5. String concatenation
In development, we often use the operation of connection strings. In go, we generally have two ways.
Let's first look at how the + sign is connected:
package main import ( "fmt" "strings" ) func implode(values []string, operate string) string { s := "" for _, value := range values { s += operate s += value } s = strings.TrimPrefix(s, operate) return s } func main() { a := []string{"hello", "world"} s := implode(a, " ") fmt.Println(s) }
go run 7.go hello world
The disadvantage of this method is that due to the invariance of strings, s will not be updated every time the + sign is assigned, but the memory will be re-allocated, so this method has a great impact on performance.
Another way is to use strings.Builder:
package main import ( "fmt" "strings" ) func implode(values []string, operate string) string { sb := strings.Builder{} for _, value := range values { _, _ = sb.WriteString(operate) _, _ = sb.WriteString(value) } s := strings.TrimPrefix(sb.String(), operate) return s } func main() { a := []string{"hello", "world"} s := implode(a, " ") fmt.Println(s) }
go run 7.go hello world
First, we create a strings.Builder structure. On each pass, we construct the resulting string by calling the WriteString method, which appends the contents of value to its internal buffer, minimizing memory copies.
The second parameter of WriteString returns error, but the value of error will always be nil. The second error parameter is because my strings.Builder implements the io.StringWriter interface, which contains a method: WriteString(s string) (n int, err error).
Let's see what the inside of WriteString looks like:
func (b *Builder) WriteString(s string) (int, error) { b.copyCheck() b.buf = append(b.buf, s...) return len(s), nil }
We can see that b.buf is a byte slice, and the implementation inside uses the append method. We know that if the slice is very large, using append will make the underlying array expand continuously, affecting the efficiency of code execution.

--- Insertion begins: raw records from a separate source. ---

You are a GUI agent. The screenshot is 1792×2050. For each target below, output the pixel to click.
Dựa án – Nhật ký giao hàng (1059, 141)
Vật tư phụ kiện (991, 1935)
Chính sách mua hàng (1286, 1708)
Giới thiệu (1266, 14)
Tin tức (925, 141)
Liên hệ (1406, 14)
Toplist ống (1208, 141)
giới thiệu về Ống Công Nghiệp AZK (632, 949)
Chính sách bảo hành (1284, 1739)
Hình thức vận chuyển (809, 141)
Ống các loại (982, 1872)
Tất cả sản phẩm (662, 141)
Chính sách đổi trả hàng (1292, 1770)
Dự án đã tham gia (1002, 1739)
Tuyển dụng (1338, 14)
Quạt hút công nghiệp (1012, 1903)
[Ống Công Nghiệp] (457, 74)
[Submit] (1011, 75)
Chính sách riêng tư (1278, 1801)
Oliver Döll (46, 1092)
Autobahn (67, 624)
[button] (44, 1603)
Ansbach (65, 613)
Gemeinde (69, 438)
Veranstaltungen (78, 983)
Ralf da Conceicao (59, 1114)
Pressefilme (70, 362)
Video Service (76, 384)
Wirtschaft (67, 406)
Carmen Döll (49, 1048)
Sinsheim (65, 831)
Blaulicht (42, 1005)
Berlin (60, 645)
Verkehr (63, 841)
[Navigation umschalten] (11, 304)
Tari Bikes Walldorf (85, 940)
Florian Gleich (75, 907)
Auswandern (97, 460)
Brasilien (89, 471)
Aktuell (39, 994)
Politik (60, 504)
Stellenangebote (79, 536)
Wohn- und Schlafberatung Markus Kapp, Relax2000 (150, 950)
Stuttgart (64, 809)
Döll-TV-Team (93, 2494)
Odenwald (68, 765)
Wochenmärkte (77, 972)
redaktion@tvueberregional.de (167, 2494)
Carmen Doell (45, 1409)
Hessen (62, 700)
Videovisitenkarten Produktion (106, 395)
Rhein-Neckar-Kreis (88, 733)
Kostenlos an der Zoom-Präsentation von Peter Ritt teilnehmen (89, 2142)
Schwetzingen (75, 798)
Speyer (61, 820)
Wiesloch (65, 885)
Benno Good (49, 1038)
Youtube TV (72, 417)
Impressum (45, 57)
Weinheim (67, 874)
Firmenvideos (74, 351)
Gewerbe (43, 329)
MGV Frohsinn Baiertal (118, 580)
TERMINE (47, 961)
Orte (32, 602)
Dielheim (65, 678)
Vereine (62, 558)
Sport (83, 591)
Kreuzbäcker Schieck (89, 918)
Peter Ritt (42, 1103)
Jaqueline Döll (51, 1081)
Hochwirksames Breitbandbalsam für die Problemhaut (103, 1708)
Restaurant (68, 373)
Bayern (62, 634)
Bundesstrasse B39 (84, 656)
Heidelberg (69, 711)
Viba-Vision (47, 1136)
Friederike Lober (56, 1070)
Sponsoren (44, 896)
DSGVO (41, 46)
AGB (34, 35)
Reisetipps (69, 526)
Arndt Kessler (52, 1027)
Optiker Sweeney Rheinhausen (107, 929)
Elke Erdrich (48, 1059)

We know that the solution to this problem is that if we know the size of the slice in advance, we can allocate the capacity of the slice at initialization time.
So there is another optimization scheme for the above string concatenation:
package main import ( "fmt" "strings" ) func implode(values []string, operate string) string { total := 0 for i := 0; i < len(values); i++ { total += len(values[i]) } total += len(operate) * len(values) sb := strings.Builder{} sb.Grow(total) // This will redistribute the length and capacity of b.buf for _, value := range values { _, _ = sb.WriteString(operate) _, _ = sb.WriteString(value) } s := strings.TrimPrefix(sb.String(), operate) return s } func main() { a := []string{"hello", "world"} s := implode(a, " ") fmt.Println(s) }
go run 7.go hello world
6, byte slice to string
To be clear, converting a byte slice into a string requires a copy. You can verify it with the following code:
b := []byte{'a', 'b', 'c'} s := string(b) b[1] = 'x' fmt.Println(s)
In fact, the above will output abc instead of axc. So the conversion of byte slices to strings has overhead.
But we often use packages such as iio.Read in our development, and the input or return is often a byte slice type. And when we call these functions often in the form of strings, we have to do some byte slicer string conversions.
So the conclusion is that when we need to use strings as input parameters or returns, the first thing we need to consider is to use byte slices if we can use byte slices.